┌──

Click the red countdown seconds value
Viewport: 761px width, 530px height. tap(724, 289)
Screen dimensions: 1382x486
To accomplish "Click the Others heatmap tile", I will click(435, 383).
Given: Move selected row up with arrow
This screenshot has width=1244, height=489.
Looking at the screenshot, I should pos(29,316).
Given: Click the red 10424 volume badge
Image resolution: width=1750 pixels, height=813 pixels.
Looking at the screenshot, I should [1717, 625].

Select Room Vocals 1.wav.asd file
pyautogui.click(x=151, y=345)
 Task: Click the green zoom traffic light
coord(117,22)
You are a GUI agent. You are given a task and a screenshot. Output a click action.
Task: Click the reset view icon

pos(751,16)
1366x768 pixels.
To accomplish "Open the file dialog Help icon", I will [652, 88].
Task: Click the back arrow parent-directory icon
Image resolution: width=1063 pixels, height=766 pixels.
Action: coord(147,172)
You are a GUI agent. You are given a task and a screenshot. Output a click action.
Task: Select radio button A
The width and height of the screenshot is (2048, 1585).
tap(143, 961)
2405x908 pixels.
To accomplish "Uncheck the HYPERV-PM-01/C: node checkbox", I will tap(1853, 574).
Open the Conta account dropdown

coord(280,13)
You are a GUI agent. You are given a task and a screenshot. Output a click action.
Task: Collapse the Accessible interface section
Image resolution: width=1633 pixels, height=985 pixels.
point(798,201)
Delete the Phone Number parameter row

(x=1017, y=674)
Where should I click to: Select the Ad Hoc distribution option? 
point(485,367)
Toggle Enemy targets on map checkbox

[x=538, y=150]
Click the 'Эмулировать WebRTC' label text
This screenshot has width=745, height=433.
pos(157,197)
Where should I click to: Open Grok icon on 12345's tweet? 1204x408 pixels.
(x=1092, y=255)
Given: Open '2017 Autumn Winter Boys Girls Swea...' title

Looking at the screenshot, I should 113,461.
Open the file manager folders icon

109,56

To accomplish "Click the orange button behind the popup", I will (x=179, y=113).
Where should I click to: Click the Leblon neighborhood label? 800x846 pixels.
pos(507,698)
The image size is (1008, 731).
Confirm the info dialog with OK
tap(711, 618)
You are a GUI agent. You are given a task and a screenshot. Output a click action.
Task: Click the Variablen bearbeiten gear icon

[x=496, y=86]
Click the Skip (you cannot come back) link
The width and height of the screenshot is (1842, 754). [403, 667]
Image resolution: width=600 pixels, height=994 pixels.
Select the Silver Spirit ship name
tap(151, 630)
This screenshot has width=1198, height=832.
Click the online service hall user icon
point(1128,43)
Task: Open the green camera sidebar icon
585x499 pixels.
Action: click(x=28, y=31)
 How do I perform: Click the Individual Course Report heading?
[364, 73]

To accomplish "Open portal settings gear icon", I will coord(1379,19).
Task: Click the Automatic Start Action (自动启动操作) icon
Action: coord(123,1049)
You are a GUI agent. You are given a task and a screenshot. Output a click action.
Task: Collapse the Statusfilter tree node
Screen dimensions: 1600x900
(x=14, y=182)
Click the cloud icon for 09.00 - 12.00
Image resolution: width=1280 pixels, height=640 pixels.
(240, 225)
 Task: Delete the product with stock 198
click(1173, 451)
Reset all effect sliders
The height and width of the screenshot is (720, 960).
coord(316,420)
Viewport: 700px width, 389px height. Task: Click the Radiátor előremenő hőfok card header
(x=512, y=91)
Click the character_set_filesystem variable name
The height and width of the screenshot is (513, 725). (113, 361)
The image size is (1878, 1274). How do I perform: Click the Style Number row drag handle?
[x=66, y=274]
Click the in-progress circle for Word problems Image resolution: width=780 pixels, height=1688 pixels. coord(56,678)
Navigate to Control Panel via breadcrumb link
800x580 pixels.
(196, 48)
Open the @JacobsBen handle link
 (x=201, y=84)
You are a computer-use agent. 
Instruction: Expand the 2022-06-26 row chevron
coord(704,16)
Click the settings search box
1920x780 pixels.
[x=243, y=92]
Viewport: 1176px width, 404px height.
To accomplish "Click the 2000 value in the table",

└──

Could you retype every record above exactly as given?

Click the red countdown seconds value
Viewport: 761px width, 530px height. tap(724, 289)
Screen dimensions: 1382x486
To accomplish "Click the Others heatmap tile", I will click(435, 383).
Given: Move selected row up with arrow
This screenshot has width=1244, height=489.
Looking at the screenshot, I should pos(29,316).
Given: Click the red 10424 volume badge
Image resolution: width=1750 pixels, height=813 pixels.
Looking at the screenshot, I should [1717, 625].

Select Room Vocals 1.wav.asd file
pyautogui.click(x=151, y=345)
 Task: Click the green zoom traffic light
coord(117,22)
You are a GUI agent. You are given a task and a screenshot. Output a click action.
Task: Click the reset view icon

pos(751,16)
1366x768 pixels.
To accomplish "Open the file dialog Help icon", I will [652, 88].
Task: Click the back arrow parent-directory icon
Image resolution: width=1063 pixels, height=766 pixels.
Action: coord(147,172)
You are a GUI agent. You are given a task and a screenshot. Output a click action.
Task: Select radio button A
The width and height of the screenshot is (2048, 1585).
tap(143, 961)
2405x908 pixels.
To accomplish "Uncheck the HYPERV-PM-01/C: node checkbox", I will tap(1853, 574).
Open the Conta account dropdown

coord(280,13)
You are a GUI agent. You are given a task and a screenshot. Output a click action.
Task: Collapse the Accessible interface section
Image resolution: width=1633 pixels, height=985 pixels.
point(798,201)
Delete the Phone Number parameter row

(x=1017, y=674)
Where should I click to: Select the Ad Hoc distribution option? 
point(485,367)
Toggle Enemy targets on map checkbox

[x=538, y=150]
Click the 'Эмулировать WebRTC' label text
This screenshot has width=745, height=433.
pos(157,197)
Where should I click to: Open Grok icon on 12345's tweet? 1204x408 pixels.
(x=1092, y=255)
Given: Open '2017 Autumn Winter Boys Girls Swea...' title

Looking at the screenshot, I should 113,461.
Open the file manager folders icon

109,56

To accomplish "Click the orange button behind the popup", I will (x=179, y=113).
Where should I click to: Click the Leblon neighborhood label? 800x846 pixels.
pos(507,698)
The image size is (1008, 731).
Confirm the info dialog with OK
tap(711, 618)
You are a GUI agent. You are given a task and a screenshot. Output a click action.
Task: Click the Variablen bearbeiten gear icon

[x=496, y=86]
Click the Skip (you cannot come back) link
The width and height of the screenshot is (1842, 754). [403, 667]
Image resolution: width=600 pixels, height=994 pixels.
Select the Silver Spirit ship name
tap(151, 630)
This screenshot has width=1198, height=832.
Click the online service hall user icon
point(1128,43)
Task: Open the green camera sidebar icon
585x499 pixels.
Action: click(x=28, y=31)
 How do I perform: Click the Individual Course Report heading?
[364, 73]

To accomplish "Open portal settings gear icon", I will coord(1379,19).
Task: Click the Automatic Start Action (自动启动操作) icon
Action: coord(123,1049)
You are a GUI agent. You are given a task and a screenshot. Output a click action.
Task: Collapse the Statusfilter tree node
Screen dimensions: 1600x900
(x=14, y=182)
Click the cloud icon for 09.00 - 12.00
Image resolution: width=1280 pixels, height=640 pixels.
(240, 225)
 Task: Delete the product with stock 198
click(1173, 451)
Reset all effect sliders
The height and width of the screenshot is (720, 960).
coord(316,420)
Viewport: 700px width, 389px height. Task: Click the Radiátor előremenő hőfok card header
(x=512, y=91)
Click the character_set_filesystem variable name
The height and width of the screenshot is (513, 725). (113, 361)
The image size is (1878, 1274). How do I perform: Click the Style Number row drag handle?
[x=66, y=274]
Click the in-progress circle for Word problems Image resolution: width=780 pixels, height=1688 pixels. coord(56,678)
Navigate to Control Panel via breadcrumb link
800x580 pixels.
(196, 48)
Open the @JacobsBen handle link
 (x=201, y=84)
You are a computer-use agent. 
Instruction: Expand the 2022-06-26 row chevron
coord(704,16)
Click the settings search box
1920x780 pixels.
[x=243, y=92]
Viewport: 1176px width, 404px height.
To accomplish "Click the 2000 value in the table",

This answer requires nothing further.